This line of thought worked. If they can do it, I can do it, and I AM NOT DOING THIS AGAIN (soon).

With my attitude appropriately readjusted, I got going, only walked when absolutely necessary (I am so sorry, fellow competitors) and ran right to the edge of full quad cramps all the way to the line.

Now comes the fun part of Ironman events. My age group had multiple waves so there was another group of people I'm racing against, but they started 5 minute behind me. And online results were messed up most of the day.

The race is done, I'm sitting in the stands with my family, and I have no idea how I did.

My wife, wonderful person that she is, tells me "good job" anyway, but I'm a big nerd and I have fiddled with my watch the whole race so I know I finished in something like 4:37. Frankly, that's not the sort of thing that usually gets you on the podium.

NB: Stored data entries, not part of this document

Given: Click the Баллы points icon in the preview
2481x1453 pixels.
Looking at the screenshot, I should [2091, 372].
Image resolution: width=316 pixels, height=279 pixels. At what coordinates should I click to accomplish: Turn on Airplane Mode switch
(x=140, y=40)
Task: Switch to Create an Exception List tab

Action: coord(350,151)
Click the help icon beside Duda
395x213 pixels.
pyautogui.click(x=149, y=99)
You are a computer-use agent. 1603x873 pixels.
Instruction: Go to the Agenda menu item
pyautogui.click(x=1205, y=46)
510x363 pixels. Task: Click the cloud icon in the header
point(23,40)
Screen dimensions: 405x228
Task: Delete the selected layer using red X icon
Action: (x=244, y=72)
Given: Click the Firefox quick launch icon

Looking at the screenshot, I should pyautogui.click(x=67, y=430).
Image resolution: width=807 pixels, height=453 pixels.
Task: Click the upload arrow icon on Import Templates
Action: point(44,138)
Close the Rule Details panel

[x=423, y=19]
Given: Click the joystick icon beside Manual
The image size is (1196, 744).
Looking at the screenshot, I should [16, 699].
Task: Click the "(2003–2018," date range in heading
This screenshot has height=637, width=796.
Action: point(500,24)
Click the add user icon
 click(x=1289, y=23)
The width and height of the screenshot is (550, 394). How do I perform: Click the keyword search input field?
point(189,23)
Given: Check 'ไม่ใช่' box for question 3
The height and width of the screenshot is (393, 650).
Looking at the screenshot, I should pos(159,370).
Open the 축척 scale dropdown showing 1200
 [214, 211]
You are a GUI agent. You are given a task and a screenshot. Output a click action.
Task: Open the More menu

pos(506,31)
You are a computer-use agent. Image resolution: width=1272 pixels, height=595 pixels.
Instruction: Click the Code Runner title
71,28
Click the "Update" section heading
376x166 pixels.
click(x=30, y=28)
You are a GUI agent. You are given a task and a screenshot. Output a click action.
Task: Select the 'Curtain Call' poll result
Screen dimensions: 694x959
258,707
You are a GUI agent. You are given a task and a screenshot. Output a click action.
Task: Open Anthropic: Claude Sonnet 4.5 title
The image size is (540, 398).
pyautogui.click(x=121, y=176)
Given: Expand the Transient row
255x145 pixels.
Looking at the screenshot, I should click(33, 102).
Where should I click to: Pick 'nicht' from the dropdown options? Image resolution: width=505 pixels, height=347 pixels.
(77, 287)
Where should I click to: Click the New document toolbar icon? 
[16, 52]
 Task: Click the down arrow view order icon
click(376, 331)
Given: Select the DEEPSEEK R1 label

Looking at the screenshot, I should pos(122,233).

My wife continues to try to get results to come up then she leans over and says "what does 'Division Rank 1' mean?"

"I think it means you won?". Then she took a picture of me

What the actual? We're going to the world championships in Austria?? WOOO

After that, there's the regular thing where you can barely walk but you have to collect all your bags and bike and get changed and everything, but seriously, I'm in shock. I can't believe I actually did this, :Napalm notwithstanding.

Then, on the podium, my kid simply would not be denied and ran up to be with me, which was fun.

And my mom was there to see it:

I got good pics with my main support staff

I've been doing this a while, and if anyone out there is thinking about trying it, or trying to get faster, all I can say is keep putting the work in. Use your mind and use your body, give yourself time, and you get faster. And apparently sometimes lightning strikes and you win one of these things. Crazy.

And now, hello off-season.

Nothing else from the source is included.